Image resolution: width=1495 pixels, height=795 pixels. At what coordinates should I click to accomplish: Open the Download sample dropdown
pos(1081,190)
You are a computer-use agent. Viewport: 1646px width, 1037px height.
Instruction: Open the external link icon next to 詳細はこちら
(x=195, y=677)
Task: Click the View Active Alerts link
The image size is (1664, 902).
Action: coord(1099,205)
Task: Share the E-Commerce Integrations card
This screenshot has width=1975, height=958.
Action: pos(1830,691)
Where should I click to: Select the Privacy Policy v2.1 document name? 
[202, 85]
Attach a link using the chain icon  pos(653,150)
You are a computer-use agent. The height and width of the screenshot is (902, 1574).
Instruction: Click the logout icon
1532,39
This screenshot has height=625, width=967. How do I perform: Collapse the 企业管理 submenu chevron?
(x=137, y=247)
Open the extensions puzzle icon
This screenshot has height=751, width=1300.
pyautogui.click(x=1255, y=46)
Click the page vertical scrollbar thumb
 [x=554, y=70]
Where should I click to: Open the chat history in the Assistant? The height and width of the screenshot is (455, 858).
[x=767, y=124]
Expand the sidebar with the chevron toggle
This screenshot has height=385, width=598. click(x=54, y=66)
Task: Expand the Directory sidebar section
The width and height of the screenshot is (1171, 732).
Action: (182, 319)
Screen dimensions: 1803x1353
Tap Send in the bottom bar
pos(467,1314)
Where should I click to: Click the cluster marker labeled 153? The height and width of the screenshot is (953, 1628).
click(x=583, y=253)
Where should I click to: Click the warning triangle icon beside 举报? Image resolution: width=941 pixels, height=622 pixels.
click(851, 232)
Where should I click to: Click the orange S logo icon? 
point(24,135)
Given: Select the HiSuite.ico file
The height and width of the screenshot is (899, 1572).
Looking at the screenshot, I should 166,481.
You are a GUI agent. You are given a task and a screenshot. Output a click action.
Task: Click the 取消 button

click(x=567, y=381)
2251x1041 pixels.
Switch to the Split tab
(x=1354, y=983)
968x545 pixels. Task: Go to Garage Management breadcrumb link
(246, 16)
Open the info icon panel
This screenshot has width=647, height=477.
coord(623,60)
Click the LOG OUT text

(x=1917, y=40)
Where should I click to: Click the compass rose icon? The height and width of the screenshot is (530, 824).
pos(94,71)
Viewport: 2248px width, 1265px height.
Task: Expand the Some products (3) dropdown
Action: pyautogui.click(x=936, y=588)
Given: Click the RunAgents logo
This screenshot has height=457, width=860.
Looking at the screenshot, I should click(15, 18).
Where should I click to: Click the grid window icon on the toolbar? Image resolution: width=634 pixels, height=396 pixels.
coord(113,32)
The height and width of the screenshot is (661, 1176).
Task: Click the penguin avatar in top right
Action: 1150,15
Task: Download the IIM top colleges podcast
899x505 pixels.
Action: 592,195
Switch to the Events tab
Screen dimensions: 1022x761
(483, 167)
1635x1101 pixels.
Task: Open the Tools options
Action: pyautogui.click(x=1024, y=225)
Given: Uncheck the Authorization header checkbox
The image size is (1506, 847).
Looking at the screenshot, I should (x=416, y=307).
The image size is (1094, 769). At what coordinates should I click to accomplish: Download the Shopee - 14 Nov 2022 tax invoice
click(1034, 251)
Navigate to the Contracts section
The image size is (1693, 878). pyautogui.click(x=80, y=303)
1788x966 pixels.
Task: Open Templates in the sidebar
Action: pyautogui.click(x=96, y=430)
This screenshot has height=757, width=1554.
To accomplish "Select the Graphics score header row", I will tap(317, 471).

# PROBLEM DETAILS:
Looking at the data, how many lines hold the string "computer"? Reply with the number alone.

# SOLUTION FOR THIS PROBLEM:
2